It took a couple tours with them. When Luke first joined, it was hard for me to get used to his drumming. It was amazing drumming, but it was hard for me to know where his accents were and all that stuff. Playing live and touring over those few months sort of got me to get to know him a little bit more and his accents and his drum moves. Same with Tony, just learning how to be with them in a band. Live is the best experience, I think, and you learn from that. When we went into the studio, I knew that they were great musicians so I put all my trust in that. I wrote really simple, basic, rudimentary songs and gave them the freedom to take it and do what they wanted with it. I have full trust in every band member, and that’s a nice feeling.
I was going to say, that’s got to be a comforting thing. There’s been obviously a lot of moving parts over the years, aside from you and Darius, so it’s got to be a cool feeling to have a comfort level and a level of trust so quickly with guys that are so new to the mix. That’s got to be difficult for them, too, I would imagine.
Oh for sure, yeah. You’ve got to learn the new personalities and the quirks. It was an easy process because they’re such nice dudes and they’re so easy to get along with. It was pretty quick to put my trust in that.
There’s a lot of collaborating on this album – obviously, because it’s a Swingin Utters album – but has the process between you and Darius in particular changed much over the years? Do you have the same sort of chemistry and process that you’ve always had?
These days it’s different.

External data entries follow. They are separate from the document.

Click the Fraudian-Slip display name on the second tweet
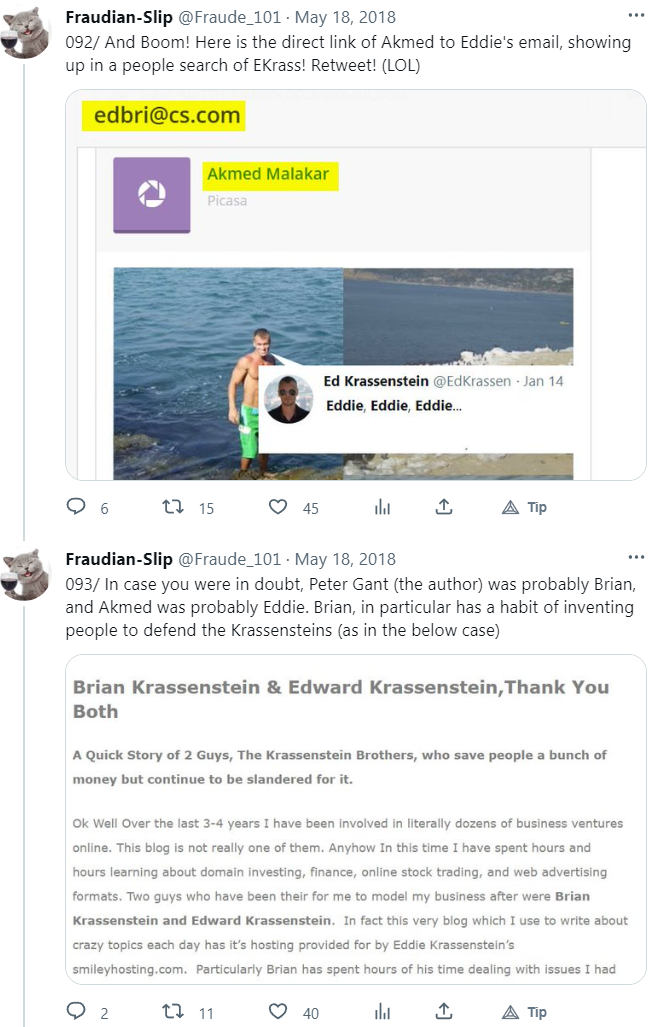The width and height of the screenshot is (658, 1027). (x=118, y=559)
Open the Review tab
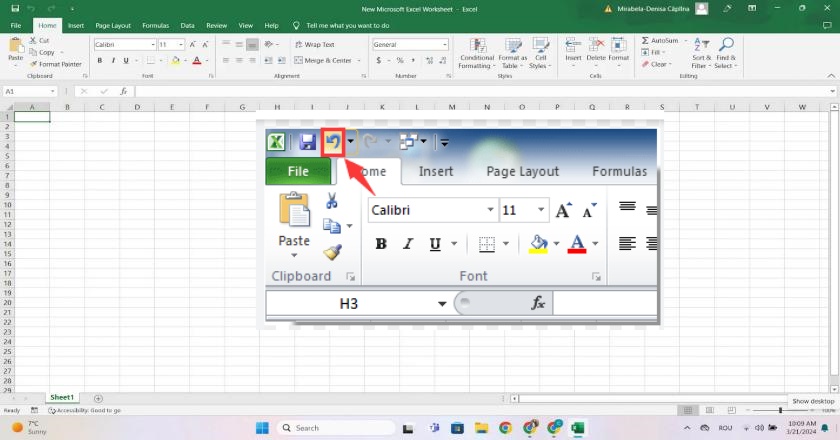 216,25
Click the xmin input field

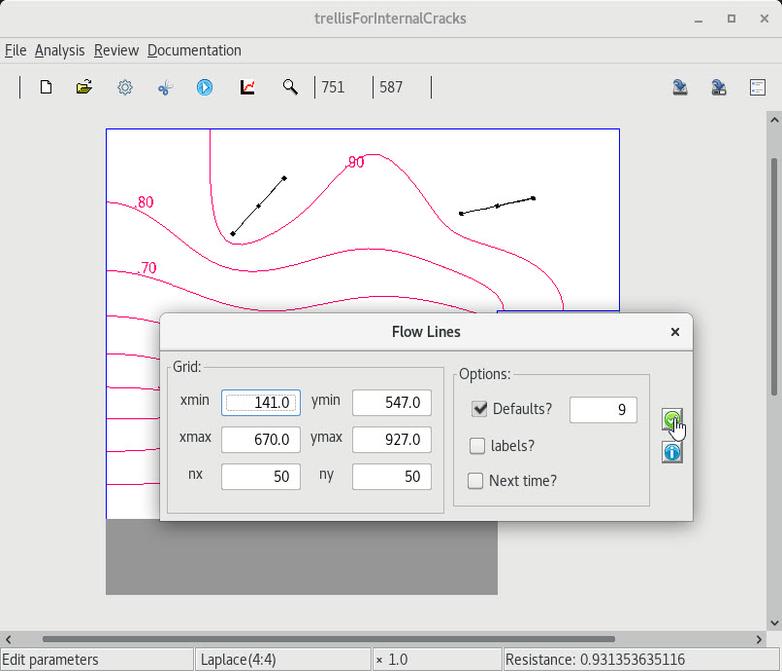pos(260,403)
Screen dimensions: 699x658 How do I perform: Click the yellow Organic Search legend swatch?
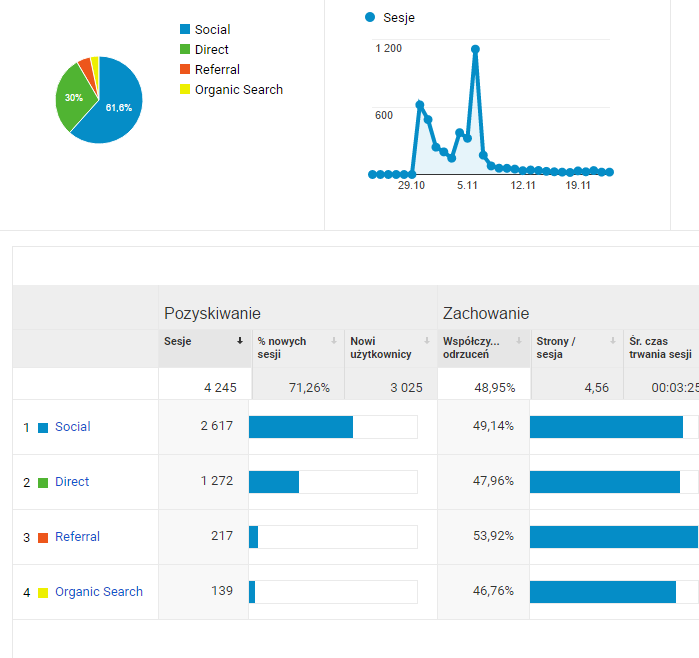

He lives an hour-and-a-half away, so I don’t always have the time to cruise over to Santa Cruz to demo with him. That’s how we used to do it. I used to just go over his house and I would sing him songs and he would put the chords to it. I’ve been taking a little more of the responsibility of writing on guitar and then sending him my little rough demos. Then he does his demos separately and sends them back to me, and that’s how we’ve been bouncing them back and forth and learning each other’s parts. Back in the day, in the ‘90s and early 2000’s, we used to meet up and sit down and actually hash out songs together.
Do you miss that part, or is this just standard operating procedure now? I feel like most bands that have been around for a long time are in a similar situation. Do you miss those old days of just being in the same room and cranking them out?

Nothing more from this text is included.